The governments in Westminster and Wales are today locked in a stand-off, after First Minister Carwyn Jones made an impassioned demand for powers over energy projects.
The Labour leader said it was “wholly inappropriate” and “incomprehensible” that the Government in Cardiff was not responsible for energy schemes of more than 50 megawatts.
At a meeting of the British- Irish Council in London’s Lancaster House he also pressed the case for funding reform, claiming the Welsh Government could be losing out on £300m a year. Mr Jones will make a statement in the Senedd today on his fiscal priorities for the coming years.
Deputy First Minister and Liberal Democrat leader Nick Clegg, who chaired the meeting of leaders from across the British Isles, declined to back his call for energy devolution and appeared to rule out reform of the Barnett formula, used to allocate Treasury cash during the lifetime of this parliament.
A UK Government source rejected the call for new energy powers and denounced it as a “smokescreen” intended to deflect attention away from Labour decisions.
Last month around 1,500 people demonstrated against plans for a 19-acre substation and new turbines in Mid Wales outside the Senedd in Cardiff Bay.
The UK Government source said that Mr Jones, Minister for Environment, Planning and Countryside from 2003 to 2007, had failed to request new powers when Labour were in government in Westminster and argued recent controversies could be traced back to his decisions.
A spokesman for trade body Renewable UK said: “[Planning guideline] Tan 8 is a Welsh Government policy – wind farm developers are only building where we have been told. Since Tan 8 was introduced in 2005, the Welsh Government has doubled the target for onshore wind but not identified any new sites beyond the [strategic search areas].”
In a demonstration of the tension building at the two ends of the M4, the source said it was “unacceptable” that Mr Jones was conducting “diplomacy through the media”, adding: “He’s been repeatedly told we won’t devolve those powers over energy so why is he still pressing this? There should be no confusion. He’s been told often enough.”
Referring to the new powers the Assembly has gained as a result of the March 3 referendum, the source continued: “The Welsh Government has been handed a significant package of legislative tools and it needs to get on and use them instead of wanting more.”
The UK Government is expected to announce plans within five weeks for a study of Wales’ financial situation, similar to the Calman commission which recommended new fiscal powers for the Scottish parliament.
Mr Clegg gave no hint that the UK Government was minded to move quickly on major reform of the way that the Welsh Government is allocated its block grant.

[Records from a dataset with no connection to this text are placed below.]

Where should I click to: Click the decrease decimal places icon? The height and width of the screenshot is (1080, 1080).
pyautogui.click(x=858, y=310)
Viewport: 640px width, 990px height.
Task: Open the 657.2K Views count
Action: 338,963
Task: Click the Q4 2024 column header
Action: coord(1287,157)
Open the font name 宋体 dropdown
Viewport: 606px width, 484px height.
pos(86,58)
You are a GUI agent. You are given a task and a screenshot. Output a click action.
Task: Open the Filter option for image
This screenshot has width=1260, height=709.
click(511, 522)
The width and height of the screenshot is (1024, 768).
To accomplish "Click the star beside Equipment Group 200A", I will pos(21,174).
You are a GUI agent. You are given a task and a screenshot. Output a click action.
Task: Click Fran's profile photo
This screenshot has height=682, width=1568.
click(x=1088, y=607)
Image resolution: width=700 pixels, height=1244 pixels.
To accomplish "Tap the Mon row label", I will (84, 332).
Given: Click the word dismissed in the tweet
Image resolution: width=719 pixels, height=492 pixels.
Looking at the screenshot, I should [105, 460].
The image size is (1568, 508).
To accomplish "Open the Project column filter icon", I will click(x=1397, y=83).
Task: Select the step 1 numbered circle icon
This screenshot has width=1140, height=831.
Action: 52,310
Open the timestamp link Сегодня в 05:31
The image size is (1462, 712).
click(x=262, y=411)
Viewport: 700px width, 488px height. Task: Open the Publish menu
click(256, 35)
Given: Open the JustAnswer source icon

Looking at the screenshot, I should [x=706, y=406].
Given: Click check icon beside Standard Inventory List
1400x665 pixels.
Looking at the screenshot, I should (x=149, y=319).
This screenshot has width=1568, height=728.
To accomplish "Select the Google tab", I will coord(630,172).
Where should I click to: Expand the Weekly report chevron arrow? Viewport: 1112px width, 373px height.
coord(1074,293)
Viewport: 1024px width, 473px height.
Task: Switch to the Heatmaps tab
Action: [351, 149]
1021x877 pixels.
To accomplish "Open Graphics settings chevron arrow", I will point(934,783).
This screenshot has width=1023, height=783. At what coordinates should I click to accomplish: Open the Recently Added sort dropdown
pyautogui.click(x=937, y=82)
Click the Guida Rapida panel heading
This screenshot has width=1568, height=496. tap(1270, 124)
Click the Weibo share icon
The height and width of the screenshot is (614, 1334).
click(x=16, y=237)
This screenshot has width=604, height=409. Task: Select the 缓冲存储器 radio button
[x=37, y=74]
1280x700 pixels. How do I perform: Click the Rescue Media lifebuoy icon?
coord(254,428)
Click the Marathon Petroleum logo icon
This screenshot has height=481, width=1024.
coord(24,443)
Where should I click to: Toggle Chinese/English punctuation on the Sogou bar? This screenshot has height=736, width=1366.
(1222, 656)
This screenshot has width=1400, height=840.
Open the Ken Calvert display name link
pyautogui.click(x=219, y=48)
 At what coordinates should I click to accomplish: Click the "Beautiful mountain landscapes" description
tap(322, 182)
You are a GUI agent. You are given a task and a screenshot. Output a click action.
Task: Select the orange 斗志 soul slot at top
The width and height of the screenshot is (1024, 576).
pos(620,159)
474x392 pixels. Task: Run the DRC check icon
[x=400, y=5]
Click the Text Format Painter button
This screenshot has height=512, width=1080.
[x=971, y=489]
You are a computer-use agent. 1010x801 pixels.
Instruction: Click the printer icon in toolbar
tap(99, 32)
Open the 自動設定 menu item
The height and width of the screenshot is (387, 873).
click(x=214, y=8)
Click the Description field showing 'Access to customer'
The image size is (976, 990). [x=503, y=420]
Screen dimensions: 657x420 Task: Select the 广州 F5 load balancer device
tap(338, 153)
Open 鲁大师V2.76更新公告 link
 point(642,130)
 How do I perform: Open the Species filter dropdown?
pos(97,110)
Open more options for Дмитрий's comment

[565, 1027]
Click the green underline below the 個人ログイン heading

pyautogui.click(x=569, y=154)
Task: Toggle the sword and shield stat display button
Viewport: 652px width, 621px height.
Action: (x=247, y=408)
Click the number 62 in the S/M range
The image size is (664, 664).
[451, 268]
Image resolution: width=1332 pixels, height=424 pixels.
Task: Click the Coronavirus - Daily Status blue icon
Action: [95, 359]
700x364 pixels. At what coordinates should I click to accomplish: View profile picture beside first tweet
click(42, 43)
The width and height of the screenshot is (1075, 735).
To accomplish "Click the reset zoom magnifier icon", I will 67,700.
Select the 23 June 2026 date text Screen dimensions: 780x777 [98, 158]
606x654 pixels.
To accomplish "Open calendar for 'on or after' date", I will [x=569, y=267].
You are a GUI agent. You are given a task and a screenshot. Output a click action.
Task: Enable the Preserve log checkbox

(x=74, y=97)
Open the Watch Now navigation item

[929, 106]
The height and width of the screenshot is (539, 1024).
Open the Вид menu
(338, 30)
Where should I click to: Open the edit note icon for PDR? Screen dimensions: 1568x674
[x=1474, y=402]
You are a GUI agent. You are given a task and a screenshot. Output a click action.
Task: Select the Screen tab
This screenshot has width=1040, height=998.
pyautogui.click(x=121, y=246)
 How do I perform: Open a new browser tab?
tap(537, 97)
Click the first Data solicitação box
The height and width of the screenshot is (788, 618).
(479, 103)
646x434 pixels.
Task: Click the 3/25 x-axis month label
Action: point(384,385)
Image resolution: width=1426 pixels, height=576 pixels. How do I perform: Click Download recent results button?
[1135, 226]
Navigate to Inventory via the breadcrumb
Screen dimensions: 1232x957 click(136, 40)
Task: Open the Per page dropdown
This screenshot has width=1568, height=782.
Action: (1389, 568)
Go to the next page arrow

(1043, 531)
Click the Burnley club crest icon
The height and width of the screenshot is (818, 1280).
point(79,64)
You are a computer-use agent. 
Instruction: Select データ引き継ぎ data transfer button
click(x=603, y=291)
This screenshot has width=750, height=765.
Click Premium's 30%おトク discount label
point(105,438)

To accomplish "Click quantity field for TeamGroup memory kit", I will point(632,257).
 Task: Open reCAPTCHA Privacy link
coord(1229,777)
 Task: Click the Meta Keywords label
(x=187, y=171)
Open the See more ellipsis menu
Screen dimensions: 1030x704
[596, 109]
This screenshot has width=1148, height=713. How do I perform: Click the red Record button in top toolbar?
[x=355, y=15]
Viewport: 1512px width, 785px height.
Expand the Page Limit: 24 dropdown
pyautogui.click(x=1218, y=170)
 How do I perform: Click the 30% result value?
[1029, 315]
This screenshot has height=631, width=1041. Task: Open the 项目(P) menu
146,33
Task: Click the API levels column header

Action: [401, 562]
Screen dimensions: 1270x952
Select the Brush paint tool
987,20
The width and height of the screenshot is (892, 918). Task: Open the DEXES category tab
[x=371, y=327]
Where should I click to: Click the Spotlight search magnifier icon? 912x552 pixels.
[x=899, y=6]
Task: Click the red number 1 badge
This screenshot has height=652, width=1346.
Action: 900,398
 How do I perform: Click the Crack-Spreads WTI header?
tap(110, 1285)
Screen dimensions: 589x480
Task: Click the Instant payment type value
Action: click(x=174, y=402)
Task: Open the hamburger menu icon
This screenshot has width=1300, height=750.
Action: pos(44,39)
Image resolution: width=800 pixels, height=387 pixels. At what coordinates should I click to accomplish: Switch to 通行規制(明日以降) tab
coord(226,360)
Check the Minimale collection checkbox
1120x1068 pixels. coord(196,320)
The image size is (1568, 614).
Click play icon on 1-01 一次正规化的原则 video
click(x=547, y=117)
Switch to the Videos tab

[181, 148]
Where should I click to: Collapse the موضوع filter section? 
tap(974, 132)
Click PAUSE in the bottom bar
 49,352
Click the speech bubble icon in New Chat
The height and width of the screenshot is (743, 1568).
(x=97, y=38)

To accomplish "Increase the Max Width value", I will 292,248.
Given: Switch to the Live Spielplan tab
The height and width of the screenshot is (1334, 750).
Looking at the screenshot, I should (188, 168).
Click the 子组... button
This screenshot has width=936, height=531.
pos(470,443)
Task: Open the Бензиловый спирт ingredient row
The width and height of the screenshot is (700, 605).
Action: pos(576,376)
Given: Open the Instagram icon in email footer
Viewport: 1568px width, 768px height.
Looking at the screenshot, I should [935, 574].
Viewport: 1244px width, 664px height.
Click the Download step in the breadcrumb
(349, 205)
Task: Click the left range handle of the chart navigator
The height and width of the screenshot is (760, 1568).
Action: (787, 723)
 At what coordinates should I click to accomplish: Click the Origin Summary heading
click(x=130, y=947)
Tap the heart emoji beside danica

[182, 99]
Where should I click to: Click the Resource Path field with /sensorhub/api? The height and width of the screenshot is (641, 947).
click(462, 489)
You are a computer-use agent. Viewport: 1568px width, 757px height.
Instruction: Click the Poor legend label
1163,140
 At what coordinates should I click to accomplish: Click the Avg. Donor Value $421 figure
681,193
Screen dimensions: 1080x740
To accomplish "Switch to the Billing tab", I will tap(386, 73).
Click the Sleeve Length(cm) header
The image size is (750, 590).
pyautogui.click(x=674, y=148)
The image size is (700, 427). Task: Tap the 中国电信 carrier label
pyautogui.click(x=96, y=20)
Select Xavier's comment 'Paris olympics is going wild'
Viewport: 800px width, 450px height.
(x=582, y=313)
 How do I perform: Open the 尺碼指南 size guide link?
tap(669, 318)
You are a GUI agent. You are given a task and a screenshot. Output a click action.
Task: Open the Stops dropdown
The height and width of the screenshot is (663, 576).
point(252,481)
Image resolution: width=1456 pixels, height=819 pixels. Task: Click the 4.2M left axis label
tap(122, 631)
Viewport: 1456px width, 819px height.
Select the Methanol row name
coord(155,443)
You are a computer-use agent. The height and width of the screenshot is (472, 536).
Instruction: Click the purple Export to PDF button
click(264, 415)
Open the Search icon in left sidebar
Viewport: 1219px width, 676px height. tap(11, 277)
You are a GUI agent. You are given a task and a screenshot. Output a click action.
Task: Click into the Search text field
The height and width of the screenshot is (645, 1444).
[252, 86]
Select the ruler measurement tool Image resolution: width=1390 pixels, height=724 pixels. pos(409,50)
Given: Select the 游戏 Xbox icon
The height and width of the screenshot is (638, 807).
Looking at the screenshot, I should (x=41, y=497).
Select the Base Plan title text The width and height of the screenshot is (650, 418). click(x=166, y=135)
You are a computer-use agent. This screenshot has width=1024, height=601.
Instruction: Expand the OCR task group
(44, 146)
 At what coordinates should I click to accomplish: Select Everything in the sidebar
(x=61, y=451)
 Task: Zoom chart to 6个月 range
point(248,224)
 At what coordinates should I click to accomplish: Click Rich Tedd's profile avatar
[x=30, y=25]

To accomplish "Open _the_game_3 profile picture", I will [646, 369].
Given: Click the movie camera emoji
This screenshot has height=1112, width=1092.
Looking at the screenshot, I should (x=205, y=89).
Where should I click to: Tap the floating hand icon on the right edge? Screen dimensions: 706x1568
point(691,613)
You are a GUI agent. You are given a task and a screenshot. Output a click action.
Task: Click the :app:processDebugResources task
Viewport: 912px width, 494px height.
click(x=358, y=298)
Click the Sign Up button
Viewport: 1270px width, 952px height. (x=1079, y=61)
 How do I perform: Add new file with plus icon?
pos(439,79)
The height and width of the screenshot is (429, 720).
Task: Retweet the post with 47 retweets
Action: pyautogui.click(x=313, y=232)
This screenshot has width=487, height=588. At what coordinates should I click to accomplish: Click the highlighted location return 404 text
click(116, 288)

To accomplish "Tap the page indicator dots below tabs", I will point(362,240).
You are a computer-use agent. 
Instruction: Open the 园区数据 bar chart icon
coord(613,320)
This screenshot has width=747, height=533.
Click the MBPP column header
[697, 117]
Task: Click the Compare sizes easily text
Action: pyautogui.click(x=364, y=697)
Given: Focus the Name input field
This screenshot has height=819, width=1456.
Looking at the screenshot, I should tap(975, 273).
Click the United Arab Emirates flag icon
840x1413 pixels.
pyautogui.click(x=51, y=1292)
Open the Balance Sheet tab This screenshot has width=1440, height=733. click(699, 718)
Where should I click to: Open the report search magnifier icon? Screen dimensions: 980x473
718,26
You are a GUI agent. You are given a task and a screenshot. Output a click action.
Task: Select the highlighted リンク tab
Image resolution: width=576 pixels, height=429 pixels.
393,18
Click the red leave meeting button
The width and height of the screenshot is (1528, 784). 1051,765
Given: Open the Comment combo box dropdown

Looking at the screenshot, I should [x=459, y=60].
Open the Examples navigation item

Sitting to the right of the First Minister, he said: “There may well be a case for long-term reform of the Barnett arrangements but we have made it very clear as a Government that certainly in this parliament the absolute priority has to be getting on top of the fiscal crisis and that takes precedent. That doesn’t mean we can’t deliver on our coalition agreement that we were to establish a sort of Calman-type process in Wales.”
The Barnett formula is widely seen to under-fund Wales and benefit Scotland but Mr Clegg declined to identify the source of key opposition to reform.
The Lib Dem leader showed no more enthusiasm for devolving energy powers.
He said: “I think devolution is not a tablet of stone, it’s a constant process… I think the key thing is to always listen in mutual respect.”
However, Mr Jones said: “It can’t be right that new energy infrastructure and power stations can be imposed on the people of Wales without due reference to their Government and, indeed, to themselves. We take the view we should have the same powers over renewable energy consents that the Scottish Government has, the Northern Ireland executive have, and indeed the UK Government has with regard to England. The present situation we believe is wholly inappropriate and we look forward to seeing those powers being devolved in the near future.”
Turning to finance, he said: “I will be making a statement [on Tuesday] in the Assembly that will outline the Welsh Government’s position with regards to the fiscal situation in the years ahead. It’s important to understand that we do take the view and have always taken the view that the Barnett formula needs to be revised. We know from the work of the Holtham commission there is a case for Wales to receive £300m a year more in funding but I [understand] it’s important the impression isn’t given that all we are asking for in Wales is more money.”
Mr Jones re-stated his willingness to look at the case for new taxation powers but ruled out taking on the ability to raise or lower income tax.
A spokesman for Conservative Energy Minister Charles Hendry, who met with the ministers yesterday, denied that energy devolution was on the horizon.
He said: “A referendum on further powers for the National Assembly in the 20 devolved areas was held in March, and there are no current proposals to make further changes to the Welsh devolution settlement. The policy on devolving energy powers to the Assembly remains the same as it did under the previous Westminster Government.
“Charles Hendry explained he had set out the position in November and it remained the same today.”